Friday, 29 September 2017

5 Reasons Why Inception is Postmodern


  1. Inception’s storyline is non linear, although the timeline throughout the story is. We understand the timeline that events occur in but the plot however sidetracks and then returns.
  2. Inception has an unreliable narrator, we are told everything we need to throughout the film in order to follow it except right at the end. The last we see Cobb is still underwater in the van and hasn’t woke up, yet we see him wake up on the plane without knowing how he woke up. We know they needed a specific kick to wake and we didn’t see him get that kick.

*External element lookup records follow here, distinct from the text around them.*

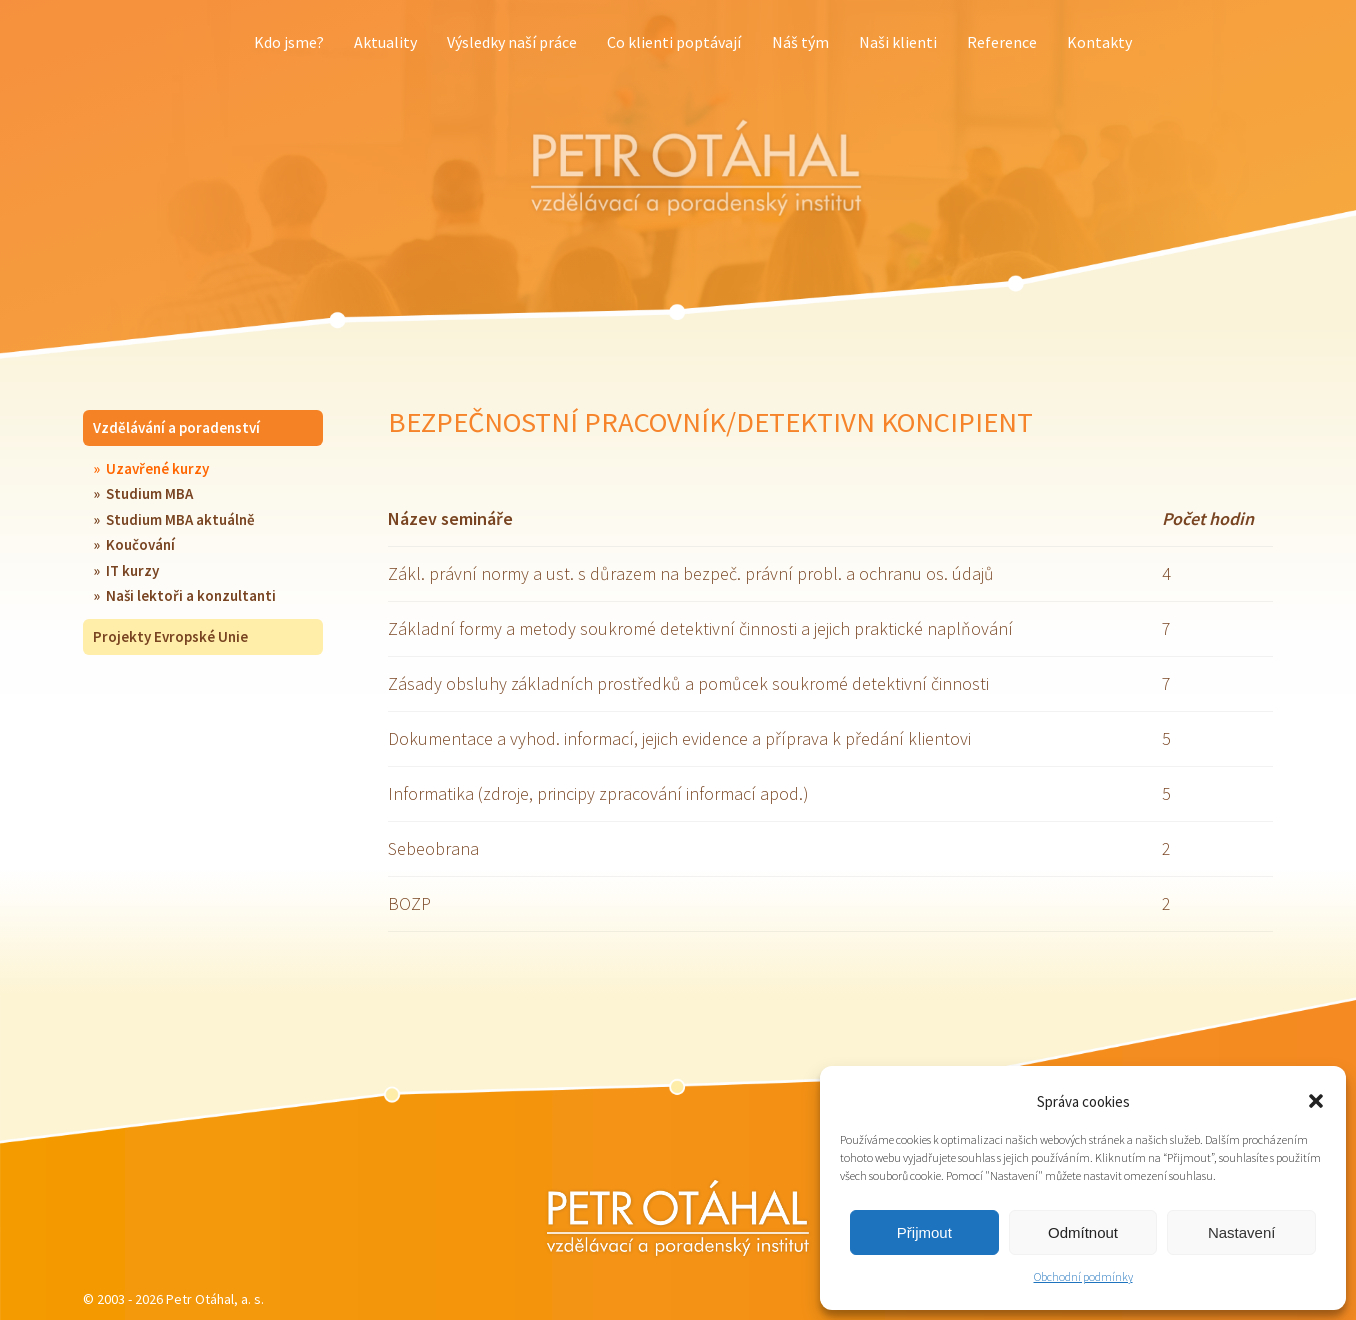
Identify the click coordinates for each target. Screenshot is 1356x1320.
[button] (1316, 1101)
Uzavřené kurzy (157, 468)
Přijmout (924, 1232)
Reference (1002, 42)
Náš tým (800, 42)
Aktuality (385, 42)
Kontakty (1099, 42)
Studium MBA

He goes home to his kids but for all we know he could still be in one of the depthless dream layers - the unreliable narrator has compromised his job and not given their audience all they need to know and this has altered our perception.
  3. It’s an ahistorical fabulation (invented story) where the environments are a bricolage) something created from diverse range of things) of several pastiches (art work from different sources to imitate), the dreams cannot be a real place they have to take parts of real world to construct it but the places cannot actually exist which gives the audience an inability to know what we know.
  4. Inception disconnects us from reality, we forget that we are in a dream with them until there are schizoid moments that reminds us - it destabilises reality. For example water floods a building that is several storeys up, or a street is bent back on itself, using mirrors to architect a street etc etc.
  5. It has strong simulations, for example Cobb’s representation of his wife that he made from his memories (which the audience sees kept in a heterocosm made of several depthless levels of his subconscious) eventually becomes more than the real thing. We see more of “memory Molly” in dreams than we do of “real Molly” in flashbacks.